First to leap off were Anderson and another of the officers.  They both ran quickly to tie whatever lines and wires they could find to trees and posts.  As they jumped off, now lightened of their weight, the bow section made an attempt to rise again.  Even as they continued to vent more helium, the quick-thinking Rosendahl ordered his men to open fire with their pistols into the gas bags.  As many new holes appeared, the helium rushed out faster and the bow section once again settled, this time permanently.  The last of the men clambered out of the giant bow section that now filled Ernest Nichols’ yard.  They had survived a miracle landing, one brought on in large part as a result of Rosendahl’s command of the emergency.

 

The bow section of the Shenandoah, picked clean by souvenir hunters.

Of the 43 officers and men that crewed the Shenandoah, fourteen had died in the crash.  The three pieces of the Shenandoah had crashed across a twelve mile long swath — 29 men survived.  Of the survivors, only two were injured.  Within hours, hundreds of locals would descend on the pieces of the Shenandoah and strip it clean, even carrying off many of the controls and instruments as souvenirs.  By nightfall, the three pieces were nothing more than dismembered skeletons.  A full accident investigation would be inconclusive.  Much of the evidence of the airship’s structural failure was stripped away and missing.

Aftermath

Public hearings would follow to determine the cause and fault.  Predictably, the Navy attempted to blame the airship’s commander for flying into the bad weather, yet his ex-wife, Margaret Lansdowne, would stand up against the Navy’s court of inquiry.  Stripped of counsel after being declared a “witness” so as to try and sideline her accusations, she hold her own to clear her husband’s name.  Her points that the Navy pressured her husband to fly despite the bad weather drove home.  The Navy would persist with its dream of aerial battleships and would launch three more great airships, the USS Los Angeles, USS Macon and USS Akron.  All were stronger designs, none as narrow with the pencil-like beauty of the Shenandoah.  For enhanced safety, they too used helium.  Yet in the end, one by one, these great airships would also crash, spelling the end of the Navy’s rigid airship vision.  In the end, the Navy opted for hundreds of more flexible, nimble and smaller blimps rather than a few huge airships — but that is another story….

 

One More Bit of Aviation History

Lt.

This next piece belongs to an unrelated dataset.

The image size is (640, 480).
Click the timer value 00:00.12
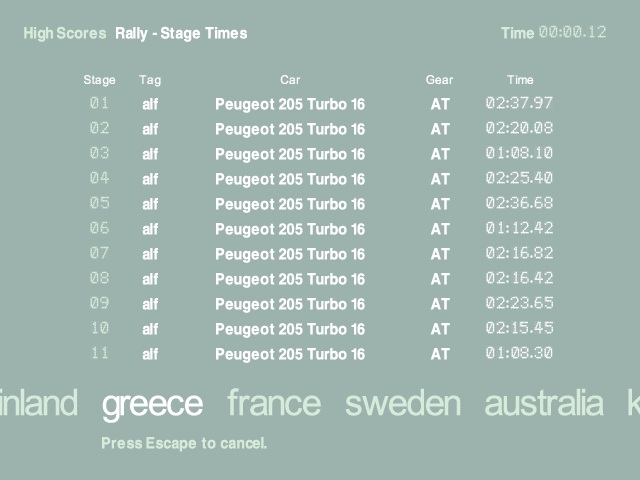click(572, 33)
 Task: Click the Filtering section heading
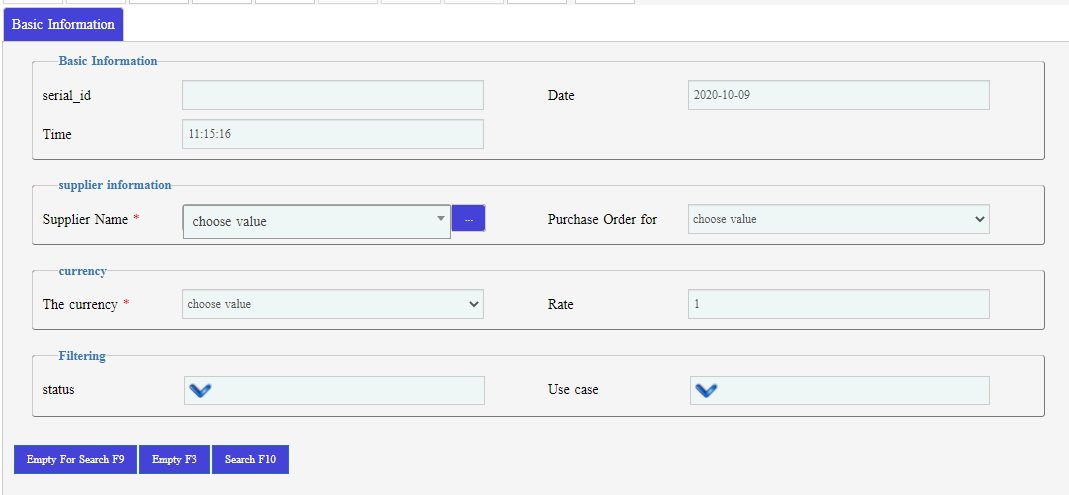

Cdr. Rosendahl remained a staunch advocate of rigid airships for the rest of his career.  Staying in the US Navy and reaching the rank of vice admiral at retirement, Rosendahl emerged from the disaster as one of the Navy’s new generation of airship experts.  He was a staunch advocate of lighter than air programs and, after commanding the USS Los Angeles for a time, helped the Navy transition to blimps.  As commander of Lakehurst, he watched the fiery end of the Hindenburg.  During World War II, he commanded the heavy cruiser USS Minneapolis (CA-36).  Off Guadalcanal, his ship was torpedoed during the Battle of Tassafaronga, yet made it to safety at Tulagi due to Rosendahl’s calculated judgment and calm command of the emergency.  It was an action for which he was awarded the Navy Cross.  At Tulagi, the ship arrived missing 80 feet of it bow.  Afterward, he returned to blimps as a rear admiral, serving as chief of the Airship Training Command.  Even after retirement, he pressed unsuccessfully for the rest of his days for a return to great airships of the past.

 

Today’s Aviation Trivia Question

The German Zeppelin L-49 was a high-flying, fragile craft.  Where and how was it captured?

 

1 thought on “Death of the Shenandoah

  1. Lt. Col. Russ Sharples says:

    In October, 1917 the German crew on Zepelin L-49 was overcome by altitude sickness. The airship was escorted to a landing in France by French pilots and captured.